Minha coluna de hoje no DESTAK.

FICÇÃO SUBTERRÂNEA Nº 2 - O ZAPPING

Detestamos ficar em silêncio, ainda mais com gente próxima, como no metrô. O problema é o que ouvir




Entro no metrô. Lotado. O ar-condicionado não funciona bem, e as pessoas começam a falar mais alto. Talvez as altas temperaturas realmente sejam as responsáveis por nosso comportamento mais ruidoso. Alguém deve ter teorizado sobre isso. Não sei quem.

Assim, é possível participar de conversas, mesmo para quem não tenha interlocutores. Viro o rosto para a direita. Uma senhora se abana, sentada nos assentos para idosos. Comenta sobre o calor. "Isso aqui tá um forno, meu Deus, nunca vi isso, Jesus Cristo." É um hit a conversa sobre o clima, ainda mais no verão. Acho que é talvez o principal traço da espontaneidade latina. Detestamos ficar em silêncio, queremos proximidade, queremos concordar sinfonicamente uns com os outros, principalmente com os que não conhecemos. E aí, desanda-se a falar daquilo que merece um desabafo. É uma conversa cansativa, então zapeio.

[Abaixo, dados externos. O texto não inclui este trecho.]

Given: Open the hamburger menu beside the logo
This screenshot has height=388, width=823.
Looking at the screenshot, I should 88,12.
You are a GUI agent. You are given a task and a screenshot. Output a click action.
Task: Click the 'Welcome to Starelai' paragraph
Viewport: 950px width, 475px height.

Meus ouvidos agora apontam dois rapazes em camisas ensopadas de suor. Tentaram conversar sobre futebol, mas as contratações de verão, pelo que pude perceber, não os animaram. Até que um resolve se arriscar num terreno que não parece dominar.

"E aquela parada que deu no Haiti, hein? Sinistro, tudo acabou lá naquele lado." Seu colega, que se pendurava na barra do teto do vagão, olhando para o chão, solta um palavrão de desabafo. Mas, como se sente impelido a falar alguma coisa sobre o sofrimento de milhares...

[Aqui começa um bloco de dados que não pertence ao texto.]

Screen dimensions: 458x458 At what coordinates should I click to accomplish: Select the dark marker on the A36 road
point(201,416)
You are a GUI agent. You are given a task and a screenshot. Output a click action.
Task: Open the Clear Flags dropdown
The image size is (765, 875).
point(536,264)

"É fogo. Deus não alivia a África mesmo..." Desisto de acompanhar a conversa até que os rapazes situem melhor o Haiti dentro de suas prioridades e geografias. A composição, que estava parada, fecha as portas no exato momento em que uma moça belíssima aterrissava das escadas com pressa - e aqui eu concedo, leitor e leitora, que vocês descrevam mentalmente como seria essa pessoa belíssima. Cansada e frustrada, ela se curva e vira a cabeça, bem na minha frente.

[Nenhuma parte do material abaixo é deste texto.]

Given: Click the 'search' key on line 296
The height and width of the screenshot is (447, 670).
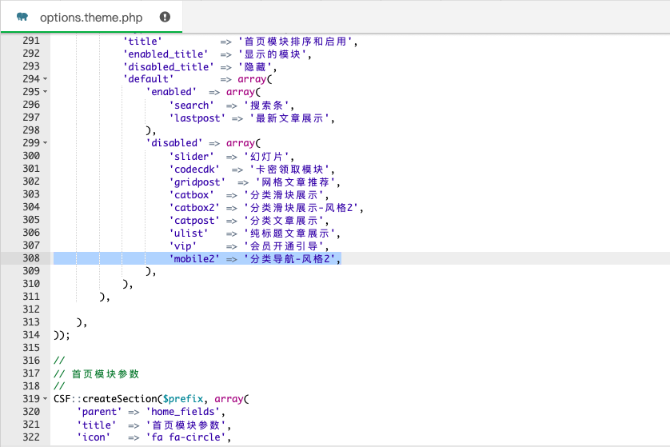Looking at the screenshot, I should point(191,105).
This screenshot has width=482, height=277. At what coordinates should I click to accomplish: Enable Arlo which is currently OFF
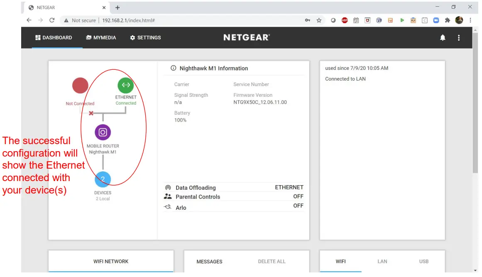click(x=298, y=206)
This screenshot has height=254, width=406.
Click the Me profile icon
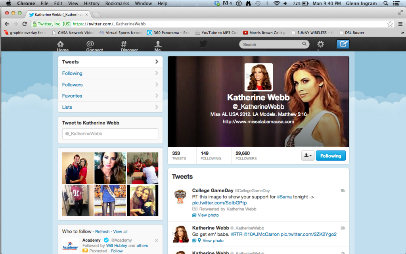point(158,46)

Abro os braços como quem lamenta, não só por ela, mas também pelo nosso vagão, que iria ficar mais agradável - afinal, há mulheres que são como brisas. Ela me sorri, sem jeito, e vira a cabeça. Na camiseta, lê-se, em inglês, a frase "O amor é um milagre", entre grafismos coloridos num fundo branco.

Foi a melhor conversa da viagem. No resto, entre calores, terremotos e empurrões, contribuí com o silêncio e desliguei os ouvidos. Nada mais era comigo.